When a big Wagnerian orchestra is in full cry, it makes a huge wall of sound. When a bass voice is able to smash through that wall – not soar above it, as a soprano does, but drive a battering ram through the middle – the thrill forces you into the back of your seat, pulse racing. That’s what Stephen Milling achieved in Hagen’s summoning of the Gibichung clan, with the Orchestra and Chorus of the Royal Opera House on blistering form to create the accompanying mayhem – and not without entertainment, since the normally humourless Hagen is actually winding them up by issuing an apparently bellicose summons which is really a wedding invitation.

Stephen Milling (Hagen) © ROH 2018 | Bill Cooper
Stephen Milling (Hagen)
© ROH 2018 | Bill Cooper

Earlier, it was Milling who provided the point of inflection at which the drama of this Götterdämmerung began to bite: his villain’s gloat “Hier sitz' ich zur Wacht” was delivered with icy resolve, the certainty of the words “you shall all serve me, the Nibelung’s son” driving fear into our hearts. Up to that point, the tension had been strangely muted compared to the fireworks of the preceding Walküre and Siegfried: the three Norns were melodious but resigned rather than redolent of angst, with the orchestra less secure in painting colour around their voices. Brünnhilde has clearly taught Siegfried some manners during their time on the rock, since the Stefan Vinke who sets off down the Rhine has gained a degree of gravitas and become almost cultured – I think I liked him better as a boisterous teenager. Markus Butter’s Gunther was urbane, Emily Magee’s Gutrune pleasantly charming: all enjoyable singing to listen to but little hint of the dark times to come.

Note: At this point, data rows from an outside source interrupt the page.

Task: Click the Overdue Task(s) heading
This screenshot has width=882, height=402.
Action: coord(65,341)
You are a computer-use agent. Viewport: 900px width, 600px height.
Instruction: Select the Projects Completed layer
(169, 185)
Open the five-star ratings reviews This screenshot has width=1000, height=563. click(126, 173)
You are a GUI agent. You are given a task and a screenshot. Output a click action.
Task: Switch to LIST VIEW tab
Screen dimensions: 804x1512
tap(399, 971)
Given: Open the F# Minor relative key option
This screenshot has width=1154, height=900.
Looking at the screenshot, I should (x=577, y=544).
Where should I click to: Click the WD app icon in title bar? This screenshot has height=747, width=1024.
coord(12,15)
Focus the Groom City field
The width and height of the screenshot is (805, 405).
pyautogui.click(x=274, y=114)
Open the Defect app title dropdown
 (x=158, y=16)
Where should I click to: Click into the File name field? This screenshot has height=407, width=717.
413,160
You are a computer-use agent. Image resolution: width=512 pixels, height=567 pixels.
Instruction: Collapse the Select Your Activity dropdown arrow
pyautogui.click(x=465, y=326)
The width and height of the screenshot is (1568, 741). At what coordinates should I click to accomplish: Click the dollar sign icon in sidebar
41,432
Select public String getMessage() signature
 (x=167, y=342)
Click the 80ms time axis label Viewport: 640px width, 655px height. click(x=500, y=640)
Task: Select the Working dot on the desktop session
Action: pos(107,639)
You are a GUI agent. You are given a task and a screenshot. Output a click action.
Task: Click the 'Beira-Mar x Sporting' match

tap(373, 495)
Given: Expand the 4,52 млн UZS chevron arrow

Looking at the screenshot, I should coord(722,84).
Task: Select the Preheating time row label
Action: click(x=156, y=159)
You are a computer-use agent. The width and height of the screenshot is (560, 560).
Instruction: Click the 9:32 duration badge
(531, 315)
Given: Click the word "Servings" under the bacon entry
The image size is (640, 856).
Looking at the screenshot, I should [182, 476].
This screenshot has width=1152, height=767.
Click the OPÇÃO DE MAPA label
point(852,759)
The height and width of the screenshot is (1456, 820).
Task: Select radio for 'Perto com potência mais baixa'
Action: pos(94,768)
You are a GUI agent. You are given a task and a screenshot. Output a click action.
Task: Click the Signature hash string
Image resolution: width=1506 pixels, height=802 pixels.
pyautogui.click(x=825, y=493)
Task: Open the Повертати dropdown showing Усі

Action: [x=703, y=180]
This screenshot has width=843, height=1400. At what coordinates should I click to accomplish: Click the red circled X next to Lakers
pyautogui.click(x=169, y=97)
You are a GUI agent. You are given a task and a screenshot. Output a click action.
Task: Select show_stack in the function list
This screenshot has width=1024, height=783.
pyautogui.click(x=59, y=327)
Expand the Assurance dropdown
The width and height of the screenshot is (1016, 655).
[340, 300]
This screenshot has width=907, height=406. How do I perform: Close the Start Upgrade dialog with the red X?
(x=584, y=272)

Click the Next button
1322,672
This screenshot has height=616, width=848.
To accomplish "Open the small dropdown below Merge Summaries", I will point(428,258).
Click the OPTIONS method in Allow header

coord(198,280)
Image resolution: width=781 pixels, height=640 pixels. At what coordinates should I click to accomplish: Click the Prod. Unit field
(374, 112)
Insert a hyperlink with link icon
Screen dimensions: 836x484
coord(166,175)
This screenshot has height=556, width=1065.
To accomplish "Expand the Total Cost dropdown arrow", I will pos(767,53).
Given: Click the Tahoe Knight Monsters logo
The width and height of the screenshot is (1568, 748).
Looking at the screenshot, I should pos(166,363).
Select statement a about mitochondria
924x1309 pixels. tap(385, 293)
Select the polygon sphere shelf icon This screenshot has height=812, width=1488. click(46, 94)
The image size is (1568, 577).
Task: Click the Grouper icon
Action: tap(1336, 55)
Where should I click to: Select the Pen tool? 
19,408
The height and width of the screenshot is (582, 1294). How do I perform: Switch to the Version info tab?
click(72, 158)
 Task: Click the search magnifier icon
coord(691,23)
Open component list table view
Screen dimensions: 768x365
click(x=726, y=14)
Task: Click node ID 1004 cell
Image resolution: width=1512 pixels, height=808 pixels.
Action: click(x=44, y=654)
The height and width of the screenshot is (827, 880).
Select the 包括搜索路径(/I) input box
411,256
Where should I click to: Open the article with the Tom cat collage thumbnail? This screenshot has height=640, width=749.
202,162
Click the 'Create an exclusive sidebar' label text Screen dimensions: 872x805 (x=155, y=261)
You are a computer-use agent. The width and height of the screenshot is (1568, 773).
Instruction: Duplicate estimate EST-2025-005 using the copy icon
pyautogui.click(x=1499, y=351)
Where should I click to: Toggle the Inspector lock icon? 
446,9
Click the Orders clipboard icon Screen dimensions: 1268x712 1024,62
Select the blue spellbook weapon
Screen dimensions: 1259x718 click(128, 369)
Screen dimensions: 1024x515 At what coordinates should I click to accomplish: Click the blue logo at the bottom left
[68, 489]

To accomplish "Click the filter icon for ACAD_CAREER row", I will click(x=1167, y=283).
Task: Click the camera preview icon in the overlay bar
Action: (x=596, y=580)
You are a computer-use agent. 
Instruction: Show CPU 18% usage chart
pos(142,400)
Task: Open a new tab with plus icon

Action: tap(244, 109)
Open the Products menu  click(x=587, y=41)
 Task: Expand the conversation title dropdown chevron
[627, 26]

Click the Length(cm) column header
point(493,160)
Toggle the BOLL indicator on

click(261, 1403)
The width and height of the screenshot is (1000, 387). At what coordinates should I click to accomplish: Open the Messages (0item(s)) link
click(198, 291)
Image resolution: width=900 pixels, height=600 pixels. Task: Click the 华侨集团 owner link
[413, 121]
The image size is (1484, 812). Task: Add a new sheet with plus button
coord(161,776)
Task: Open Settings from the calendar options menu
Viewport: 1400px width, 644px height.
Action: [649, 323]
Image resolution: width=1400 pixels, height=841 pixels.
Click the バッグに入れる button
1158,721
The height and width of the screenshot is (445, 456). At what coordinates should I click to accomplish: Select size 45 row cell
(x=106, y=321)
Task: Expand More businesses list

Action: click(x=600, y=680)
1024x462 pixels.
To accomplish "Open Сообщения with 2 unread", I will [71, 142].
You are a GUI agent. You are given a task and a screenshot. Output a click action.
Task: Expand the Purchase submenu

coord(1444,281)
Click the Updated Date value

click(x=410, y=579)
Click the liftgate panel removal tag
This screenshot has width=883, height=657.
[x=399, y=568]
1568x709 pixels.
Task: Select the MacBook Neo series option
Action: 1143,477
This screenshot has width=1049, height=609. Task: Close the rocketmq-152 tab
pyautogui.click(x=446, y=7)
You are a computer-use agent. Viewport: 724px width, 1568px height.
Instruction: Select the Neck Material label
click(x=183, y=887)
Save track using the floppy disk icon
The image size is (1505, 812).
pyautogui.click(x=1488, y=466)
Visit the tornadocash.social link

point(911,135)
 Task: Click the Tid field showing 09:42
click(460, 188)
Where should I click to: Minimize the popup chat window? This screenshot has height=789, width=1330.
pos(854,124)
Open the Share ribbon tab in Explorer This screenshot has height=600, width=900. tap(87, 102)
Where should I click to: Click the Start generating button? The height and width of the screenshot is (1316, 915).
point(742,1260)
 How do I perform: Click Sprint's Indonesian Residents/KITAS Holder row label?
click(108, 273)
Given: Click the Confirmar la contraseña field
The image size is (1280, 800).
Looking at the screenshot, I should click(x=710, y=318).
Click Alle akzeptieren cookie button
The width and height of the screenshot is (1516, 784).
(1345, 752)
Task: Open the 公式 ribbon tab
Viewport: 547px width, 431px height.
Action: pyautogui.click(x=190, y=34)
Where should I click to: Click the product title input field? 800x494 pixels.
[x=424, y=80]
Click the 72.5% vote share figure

Stefan Vinke (Siegfried) © ROH 2018 | Bill Cooper
Stefan Vinke (Siegfried)
© ROH 2018 | Bill Cooper

The Ring is so long and episodic that no matter how many times you’ve seen it, there’s always the chance that some hitherto unnoticed scene will surprise you. The scene which follows Hagen’s declaration of intent, Waltraute’s arrival on Brünnhilde’s rock, has usually seemed like an incidental aside, but here, Karen Cargill and Nina Stemme turned it into a crisis point of the whole drama. It’s the point at which Brünnhilde is given the last opportunity to set everything to rights by returning the ring to the Rhinemaidens, but mulishly refuses: she is as susceptible to the ring’s powers as anyone else except the ignorant Siegfried, and the love gift is a fatal one. Cargill has the voice not to be overpowered by Stemme and the contrast between their registers made this one of those moments of high Wagnerian drama: you can’t believe that Brünnhilde will refuse Waltraute until it actually happens.

Nina Stemme (Brünnhilde), Karen Cargill (Waltraute) © ROH 2018 | Bill Cooper
Nina Stemme (Brünnhilde), Karen Cargill (Waltraute)
© ROH 2018 | Bill Cooper

From then on, the drama tightened steadily, with a telling scene between Vinke’s Siegfried and the Rhinemaidens (hats off to Rachael Lloyd who was called up at the very last minute and slotted in seamlessly), a superbly sung confrontation and murder scene between Siegfried and Milling’s Hagen, a powerful if not always perfectly co-ordinated funeral march, and Stemme peerless in Brünnhilde’s immolation.

Claudia Huckle, Lise Davidsen, Irmgard Vilsmaier (Norns) © ROH 2018 | Bill Cooper
Claudia Huckle, Lise Davidsen, Irmgard Vilsmaier (Norns)
© ROH 2018 | Bill Cooper

Keith Warner’s staging continues to be as baffling as it is watchable. The cubes are elegant, but what do they purport? Why is one pane of glass in the cube broken? What is the significance of the pseudo-scientific wall of equations? What exactly is the not-quite-sexual relationship between Hagen and Gutrune? And who is the child in the ring at the very end, as Siegfried’s pyre (and presumably Valhalla) are consumed in flames?

Nina Stemme (Brünnhilde) © ROH 2018 | Bill Cooper
Nina Stemme (Brünnhilde)
© ROH 2018 | Bill Cooper

You can come to a Ring cycle looking for the philosophy of Feuerbach or Schopenhauer, the politics of race or revolution, to delve into Wagner’s choice of sources of Norse mythology or, if the director is like Warner here or Frank Castorf in Bayreuth, to apply your wits to decoding a veritable forest of symbols. In the end, I have found myself happiest doing none of these things, but to allow myself to be swept away on a magic carpet spun from Wagner’s orchestral and vocal textures and woven by Antonio Pappano and this magnificent cast, travelling over a landscape where every rock, river and forest has a story to tell and every one of the dozen main characters has their individual, personal tragedy to make us sympathise. The Royal Opera puts on Ring cycles reluctantly (CEO Alex Beard has described it publicly as “something we put ourselves through”), but for me, six years feels far too long to wait for the next one.